[WORK INSTRUCTIONS]: Please copy out all of the lines below word for word.

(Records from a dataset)

◇ ◇ ◇ ◇

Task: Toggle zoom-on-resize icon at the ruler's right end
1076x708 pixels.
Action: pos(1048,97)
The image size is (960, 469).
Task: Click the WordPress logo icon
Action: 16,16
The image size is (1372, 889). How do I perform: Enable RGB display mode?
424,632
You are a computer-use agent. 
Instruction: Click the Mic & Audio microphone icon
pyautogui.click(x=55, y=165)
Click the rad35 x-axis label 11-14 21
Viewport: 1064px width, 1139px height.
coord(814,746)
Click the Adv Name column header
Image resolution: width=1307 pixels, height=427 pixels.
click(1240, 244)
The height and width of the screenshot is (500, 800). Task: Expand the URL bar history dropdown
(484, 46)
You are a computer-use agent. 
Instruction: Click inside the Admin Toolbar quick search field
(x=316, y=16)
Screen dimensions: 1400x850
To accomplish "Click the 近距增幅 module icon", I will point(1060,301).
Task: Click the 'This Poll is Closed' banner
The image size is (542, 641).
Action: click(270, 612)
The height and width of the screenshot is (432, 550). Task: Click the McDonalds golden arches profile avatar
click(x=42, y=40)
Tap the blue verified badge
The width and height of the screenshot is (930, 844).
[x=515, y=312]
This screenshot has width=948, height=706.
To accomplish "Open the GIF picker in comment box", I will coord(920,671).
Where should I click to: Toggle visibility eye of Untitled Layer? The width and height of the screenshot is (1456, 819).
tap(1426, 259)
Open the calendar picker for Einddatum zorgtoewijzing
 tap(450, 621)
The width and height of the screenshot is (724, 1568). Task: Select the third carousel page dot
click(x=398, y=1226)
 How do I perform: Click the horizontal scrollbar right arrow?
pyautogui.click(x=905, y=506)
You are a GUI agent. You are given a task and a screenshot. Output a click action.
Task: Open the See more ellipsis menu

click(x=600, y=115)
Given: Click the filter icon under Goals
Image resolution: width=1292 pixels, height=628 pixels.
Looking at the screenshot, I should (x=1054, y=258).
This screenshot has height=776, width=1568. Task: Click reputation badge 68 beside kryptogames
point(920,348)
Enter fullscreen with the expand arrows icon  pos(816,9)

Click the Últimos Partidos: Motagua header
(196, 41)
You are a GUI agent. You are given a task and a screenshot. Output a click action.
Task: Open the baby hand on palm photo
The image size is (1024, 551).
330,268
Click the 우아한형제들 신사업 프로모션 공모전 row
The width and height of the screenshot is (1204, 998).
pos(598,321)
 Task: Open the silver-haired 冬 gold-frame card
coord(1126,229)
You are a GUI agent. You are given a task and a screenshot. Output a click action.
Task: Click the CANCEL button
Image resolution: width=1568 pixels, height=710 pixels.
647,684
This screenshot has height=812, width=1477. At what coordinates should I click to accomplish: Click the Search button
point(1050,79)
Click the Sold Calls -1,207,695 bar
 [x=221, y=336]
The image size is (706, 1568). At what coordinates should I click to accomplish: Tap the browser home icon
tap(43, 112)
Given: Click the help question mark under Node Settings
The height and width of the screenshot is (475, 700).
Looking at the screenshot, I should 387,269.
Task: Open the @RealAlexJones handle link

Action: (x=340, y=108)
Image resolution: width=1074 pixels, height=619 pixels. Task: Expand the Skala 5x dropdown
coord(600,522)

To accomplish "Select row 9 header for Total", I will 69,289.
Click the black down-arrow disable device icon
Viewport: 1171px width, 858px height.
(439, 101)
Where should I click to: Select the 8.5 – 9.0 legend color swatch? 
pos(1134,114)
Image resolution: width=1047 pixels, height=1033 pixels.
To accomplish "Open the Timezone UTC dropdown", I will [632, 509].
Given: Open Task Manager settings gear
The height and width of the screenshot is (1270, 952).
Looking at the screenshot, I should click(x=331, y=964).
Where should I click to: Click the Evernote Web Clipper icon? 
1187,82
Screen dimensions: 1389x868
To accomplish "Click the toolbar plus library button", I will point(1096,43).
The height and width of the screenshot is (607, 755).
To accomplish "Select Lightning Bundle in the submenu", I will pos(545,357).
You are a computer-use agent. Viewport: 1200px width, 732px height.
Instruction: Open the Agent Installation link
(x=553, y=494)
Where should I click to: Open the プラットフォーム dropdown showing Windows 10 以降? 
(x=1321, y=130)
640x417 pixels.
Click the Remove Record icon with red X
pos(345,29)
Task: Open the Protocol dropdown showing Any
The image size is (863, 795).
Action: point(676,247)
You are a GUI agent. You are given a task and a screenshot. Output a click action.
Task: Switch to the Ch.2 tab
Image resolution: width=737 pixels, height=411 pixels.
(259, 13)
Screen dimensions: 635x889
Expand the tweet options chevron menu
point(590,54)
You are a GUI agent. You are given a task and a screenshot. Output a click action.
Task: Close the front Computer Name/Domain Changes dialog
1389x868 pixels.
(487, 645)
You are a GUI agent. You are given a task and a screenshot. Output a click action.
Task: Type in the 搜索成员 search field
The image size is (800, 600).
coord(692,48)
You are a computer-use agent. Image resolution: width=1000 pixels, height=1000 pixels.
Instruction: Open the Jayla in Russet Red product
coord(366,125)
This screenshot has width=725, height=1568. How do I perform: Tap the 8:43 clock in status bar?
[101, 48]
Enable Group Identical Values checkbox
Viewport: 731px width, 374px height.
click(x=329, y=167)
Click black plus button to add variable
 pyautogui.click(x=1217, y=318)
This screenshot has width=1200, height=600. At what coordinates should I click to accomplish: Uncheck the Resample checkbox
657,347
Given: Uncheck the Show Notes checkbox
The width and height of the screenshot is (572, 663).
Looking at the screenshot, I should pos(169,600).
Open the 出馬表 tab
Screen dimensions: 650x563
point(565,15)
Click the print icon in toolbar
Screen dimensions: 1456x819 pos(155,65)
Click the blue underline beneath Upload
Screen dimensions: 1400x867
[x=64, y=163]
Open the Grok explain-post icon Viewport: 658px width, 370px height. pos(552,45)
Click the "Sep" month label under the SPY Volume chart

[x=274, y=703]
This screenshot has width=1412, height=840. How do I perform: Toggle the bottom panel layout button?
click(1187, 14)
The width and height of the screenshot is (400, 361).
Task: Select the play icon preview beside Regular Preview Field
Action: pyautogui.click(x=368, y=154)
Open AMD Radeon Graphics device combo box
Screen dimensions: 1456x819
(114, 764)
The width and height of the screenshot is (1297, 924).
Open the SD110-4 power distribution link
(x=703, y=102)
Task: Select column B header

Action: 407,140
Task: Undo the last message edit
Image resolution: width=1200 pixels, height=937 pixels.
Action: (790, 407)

◇ ◇ ◇ ◇

[RESULT OF THE EXERCISE]:
Task: Toggle zoom-on-resize icon at the ruler's right end
1076x708 pixels.
Action: pos(1048,97)
The image size is (960, 469).
Task: Click the WordPress logo icon
Action: 16,16
The image size is (1372, 889). How do I perform: Enable RGB display mode?
424,632
You are a computer-use agent. 
Instruction: Click the Mic & Audio microphone icon
pyautogui.click(x=55, y=165)
Click the rad35 x-axis label 11-14 21
Viewport: 1064px width, 1139px height.
coord(814,746)
Click the Adv Name column header
Image resolution: width=1307 pixels, height=427 pixels.
click(1240, 244)
The height and width of the screenshot is (500, 800). Task: Expand the URL bar history dropdown
(484, 46)
You are a computer-use agent. 
Instruction: Click inside the Admin Toolbar quick search field
(x=316, y=16)
Screen dimensions: 1400x850
To accomplish "Click the 近距增幅 module icon", I will point(1060,301).
Task: Click the 'This Poll is Closed' banner
The image size is (542, 641).
Action: click(270, 612)
The height and width of the screenshot is (432, 550). Task: Click the McDonalds golden arches profile avatar
click(x=42, y=40)
Tap the blue verified badge
The width and height of the screenshot is (930, 844).
[x=515, y=312]
This screenshot has width=948, height=706.
To accomplish "Open the GIF picker in comment box", I will coord(920,671).
Where should I click to: Toggle visibility eye of Untitled Layer? The width and height of the screenshot is (1456, 819).
tap(1426, 259)
Open the calendar picker for Einddatum zorgtoewijzing
 tap(450, 621)
The width and height of the screenshot is (724, 1568). Task: Select the third carousel page dot
click(x=398, y=1226)
 How do I perform: Click the horizontal scrollbar right arrow?
pyautogui.click(x=905, y=506)
You are a GUI agent. You are given a task and a screenshot. Output a click action.
Task: Open the See more ellipsis menu

click(x=600, y=115)
Given: Click the filter icon under Goals
Image resolution: width=1292 pixels, height=628 pixels.
Looking at the screenshot, I should (x=1054, y=258).
This screenshot has height=776, width=1568. Task: Click reputation badge 68 beside kryptogames
point(920,348)
Enter fullscreen with the expand arrows icon  pos(816,9)

Click the Últimos Partidos: Motagua header
(196, 41)
You are a GUI agent. You are given a task and a screenshot. Output a click action.
Task: Open the baby hand on palm photo
The image size is (1024, 551).
330,268
Click the 우아한형제들 신사업 프로모션 공모전 row
The width and height of the screenshot is (1204, 998).
pos(598,321)
 Task: Open the silver-haired 冬 gold-frame card
coord(1126,229)
You are a GUI agent. You are given a task and a screenshot. Output a click action.
Task: Click the CANCEL button
Image resolution: width=1568 pixels, height=710 pixels.
647,684
This screenshot has height=812, width=1477. At what coordinates should I click to accomplish: Click the Search button
point(1050,79)
Click the Sold Calls -1,207,695 bar
 [x=221, y=336]
The image size is (706, 1568). At what coordinates should I click to accomplish: Tap the browser home icon
tap(43, 112)
Given: Click the help question mark under Node Settings
The height and width of the screenshot is (475, 700).
Looking at the screenshot, I should 387,269.
Task: Open the @RealAlexJones handle link

Action: (x=340, y=108)
Image resolution: width=1074 pixels, height=619 pixels. Task: Expand the Skala 5x dropdown
coord(600,522)

To accomplish "Select row 9 header for Total", I will 69,289.
Click the black down-arrow disable device icon
Viewport: 1171px width, 858px height.
(439, 101)
Where should I click to: Select the 8.5 – 9.0 legend color swatch? 
pos(1134,114)
Image resolution: width=1047 pixels, height=1033 pixels.
To accomplish "Open the Timezone UTC dropdown", I will [632, 509].
Given: Open Task Manager settings gear
The height and width of the screenshot is (1270, 952).
Looking at the screenshot, I should click(x=331, y=964).
Where should I click to: Click the Evernote Web Clipper icon? 
1187,82
Screen dimensions: 1389x868
To accomplish "Click the toolbar plus library button", I will point(1096,43).
The height and width of the screenshot is (607, 755).
To accomplish "Select Lightning Bundle in the submenu", I will pos(545,357).
You are a computer-use agent. Viewport: 1200px width, 732px height.
Instruction: Open the Agent Installation link
(x=553, y=494)
Where should I click to: Open the プラットフォーム dropdown showing Windows 10 以降? 
(x=1321, y=130)
640x417 pixels.
Click the Remove Record icon with red X
pos(345,29)
Task: Open the Protocol dropdown showing Any
The image size is (863, 795).
Action: point(676,247)
You are a GUI agent. You are given a task and a screenshot. Output a click action.
Task: Switch to the Ch.2 tab
Image resolution: width=737 pixels, height=411 pixels.
(259, 13)
Screen dimensions: 635x889
Expand the tweet options chevron menu
point(590,54)
You are a GUI agent. You are given a task and a screenshot. Output a click action.
Task: Close the front Computer Name/Domain Changes dialog
1389x868 pixels.
(487, 645)
You are a GUI agent. You are given a task and a screenshot. Output a click action.
Task: Type in the 搜索成员 search field
The image size is (800, 600).
coord(692,48)
You are a computer-use agent. Image resolution: width=1000 pixels, height=1000 pixels.
Instruction: Open the Jayla in Russet Red product
coord(366,125)
This screenshot has width=725, height=1568. How do I perform: Tap the 8:43 clock in status bar?
[101, 48]
Enable Group Identical Values checkbox
Viewport: 731px width, 374px height.
click(x=329, y=167)
Click black plus button to add variable
 pyautogui.click(x=1217, y=318)
This screenshot has width=1200, height=600. At what coordinates should I click to accomplish: Uncheck the Resample checkbox
657,347
Given: Uncheck the Show Notes checkbox
The width and height of the screenshot is (572, 663).
Looking at the screenshot, I should pos(169,600).
Open the 出馬表 tab
Screen dimensions: 650x563
point(565,15)
Click the print icon in toolbar
Screen dimensions: 1456x819 pos(155,65)
Click the blue underline beneath Upload
Screen dimensions: 1400x867
[x=64, y=163]
Open the Grok explain-post icon Viewport: 658px width, 370px height. pos(552,45)
Click the "Sep" month label under the SPY Volume chart

[x=274, y=703]
This screenshot has width=1412, height=840. How do I perform: Toggle the bottom panel layout button?
click(1187, 14)
The width and height of the screenshot is (400, 361).
Task: Select the play icon preview beside Regular Preview Field
Action: pyautogui.click(x=368, y=154)
Open AMD Radeon Graphics device combo box
Screen dimensions: 1456x819
(114, 764)
The width and height of the screenshot is (1297, 924).
Open the SD110-4 power distribution link
(x=703, y=102)
Task: Select column B header

Action: 407,140
Task: Undo the last message edit
Image resolution: width=1200 pixels, height=937 pixels.
Action: (790, 407)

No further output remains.